Question

A woodpecker’s brain is specially protected from large decelerations by tendon-like attachments inside the skull. While pecking on a tree, the woodpecker’s head comes to a stop from an initial velocity of 0.600 m/s in a distance of only 2.00 mm. (a) Find the acceleration in m/s2 and in multiples of g(g=9.80m/s2). (b) Calculate the stopping time. (c) The tendons cradling the brain stretch, making its stopping distance 4.50 mm (greater than the head and, hence, less deceleration of the brain). What is the brain’s deceleration, expressed in multiples of g?

Answer 1

Answers:

(a) a = -90 m/s² or 9.18g

(b) t = 0.00667 s

(c) a = -40 m/s² or 4.08g

Step-by-step explanation:

When the acceleration is constant, we can use the following equation:

`x=(1)/(2)(v_0+v_f)t`

Where x is the distance, v0 is the initial velocity, vf is the final velocity and t is the time. So, replacing x by 2 mm (0.002 m), v0 by 0.6 m/s, and vf by 0 m/s, we can solve for t as:

`\begin{gathered} 0.002=(1)/(2)(0.6+0)t \\ 0.002=(1)/(2)0.6t \\ 0.002=0.3t \\ (0.002)/(0.3)=(0.3t)/(0.3) \\ 0.00667\text{ = t} \end{gathered}`

Therefore, the stopping time is 0.00667 s.

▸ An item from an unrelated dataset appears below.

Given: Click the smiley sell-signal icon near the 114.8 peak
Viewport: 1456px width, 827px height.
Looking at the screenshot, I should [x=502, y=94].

With this time we can calculate the acceleration using the following equation:

`a=(v_f-v_0)/(t)=(0m/s-0.6m/s)/(0.00667s)=-90m/s^2`

Then, to know the acceleration as a multiple of g, we need to divide 90 m/s² by 9.8 m/s² to get:

`(90)/(9.8)=9.18`

So, 90 m/s² is equivalent to 9.18g

In the same way, we can calculate the acceleration when the distance is 4.5 mm (0.0045 m). So, the stopping time is equal to:

`\begin{gathered} 0.0045=(1)/(2)(0.6+0)t \\ 0.0045=0.3t \\ (0.0045)/(0.3)=(0.3t)/(0.3) \\ 0.015\text{ s = t} \end{gathered}`

Then, the acceleration is equal to:

`a=(v_f-v_0)/(t)=\frac{0\text{ m/s - 0.6 m/s}}{0.015\text{ s}}=-40m/s^2`

Since 40/9.8 = 4.08g, we can say that -40m/s² is equivalent to 4.08g.